## What the task requires
Copy the following records word for word, beginning at the line that contains "The height and width of the screenshot is (600, 800)." and stopping after the line that contains "point(385,43)".

# # # #

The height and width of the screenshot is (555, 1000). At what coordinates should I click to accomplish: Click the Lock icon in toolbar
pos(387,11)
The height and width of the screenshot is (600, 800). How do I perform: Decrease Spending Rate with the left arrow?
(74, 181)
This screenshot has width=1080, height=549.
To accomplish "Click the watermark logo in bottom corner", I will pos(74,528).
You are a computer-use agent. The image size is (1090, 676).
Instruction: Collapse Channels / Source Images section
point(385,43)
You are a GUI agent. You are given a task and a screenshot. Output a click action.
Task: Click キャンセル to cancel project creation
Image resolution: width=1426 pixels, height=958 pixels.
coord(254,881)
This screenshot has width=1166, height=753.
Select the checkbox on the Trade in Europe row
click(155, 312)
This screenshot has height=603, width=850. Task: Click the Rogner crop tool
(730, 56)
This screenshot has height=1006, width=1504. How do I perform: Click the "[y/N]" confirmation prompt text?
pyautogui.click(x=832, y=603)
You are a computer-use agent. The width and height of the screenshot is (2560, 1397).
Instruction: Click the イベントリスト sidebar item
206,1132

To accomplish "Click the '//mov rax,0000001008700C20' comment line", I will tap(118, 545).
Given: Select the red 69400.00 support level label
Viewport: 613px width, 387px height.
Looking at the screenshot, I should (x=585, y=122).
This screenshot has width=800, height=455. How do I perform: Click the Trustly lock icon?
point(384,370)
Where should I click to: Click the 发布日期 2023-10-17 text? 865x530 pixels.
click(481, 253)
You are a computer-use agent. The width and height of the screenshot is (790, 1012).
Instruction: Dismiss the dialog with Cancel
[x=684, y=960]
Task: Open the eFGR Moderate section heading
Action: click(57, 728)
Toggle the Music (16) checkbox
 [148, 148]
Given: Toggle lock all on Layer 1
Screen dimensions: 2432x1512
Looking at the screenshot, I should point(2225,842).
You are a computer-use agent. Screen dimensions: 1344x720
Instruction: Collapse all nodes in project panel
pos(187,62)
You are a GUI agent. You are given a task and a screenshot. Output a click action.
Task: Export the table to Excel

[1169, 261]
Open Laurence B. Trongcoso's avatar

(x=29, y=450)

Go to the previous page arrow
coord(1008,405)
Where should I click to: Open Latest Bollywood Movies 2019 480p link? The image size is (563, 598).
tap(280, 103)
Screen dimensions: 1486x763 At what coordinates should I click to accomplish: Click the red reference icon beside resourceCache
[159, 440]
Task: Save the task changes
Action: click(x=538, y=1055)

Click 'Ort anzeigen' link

# # # #

## Written solution
The height and width of the screenshot is (600, 800). How do I perform: Decrease Spending Rate with the left arrow?
(74, 181)
This screenshot has width=1080, height=549.
To accomplish "Click the watermark logo in bottom corner", I will pos(74,528).
You are a computer-use agent. The image size is (1090, 676).
Instruction: Collapse Channels / Source Images section
point(385,43)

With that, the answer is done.